Speaking during his 2021 Autumn Budget and Spending Review today, Mr Sunak said: “Innovation comes from the imagination, drive and risk-taking of business. It’s why I’m announcing today, we will consult on further changes to the regulatory charge cap for pension schemes, unlocking institutional investment while protecting savers.”

However, the announcement has sparked some concerns from observers such as Martin Lewis, the Money Saving Expert, who took to Twitter to voice his worries over the future of pension fund charges.

He said: “Slightly concerned about glib ‘regulatory unlock for pension charge cap’ i.e., increasing the charges cap so funds can charge more. This can be positive, as it allows a wider choice, but must not be allowed to push up the norm for charges for simple funds.”

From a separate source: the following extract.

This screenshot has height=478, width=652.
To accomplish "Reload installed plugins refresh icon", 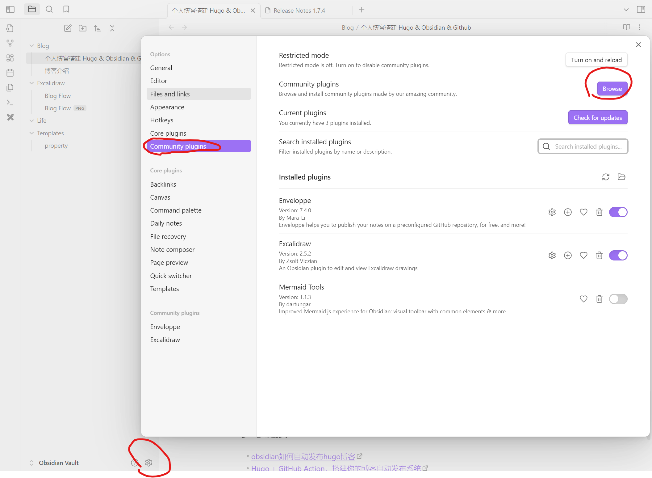I will pyautogui.click(x=606, y=177).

Former Pensions Minister, Sir Steve Webb tweeted: “Relaxing pension charge cap to encourage illiquid investments is really missing the point – most schemes are well below the charge cap and barriers to investment are not primarily about charges.”

Helen Morrissey, senior pensions and retirement analyst at Hargreaves Lansdown said: “We welcome the consultation on reform of the DC charge cap announced in today’s Budget. While introduced to safeguard value for scheme members we know that cost is only one determinant of value. There will be appetite to invest in more illiquid assets, especially if it aligns with people’s values of a greener future and this would prove difficult with the charge cap in its current form. We await the full detail, but it will be interesting to see if this may also read across to charges on drawdown investment pathways.”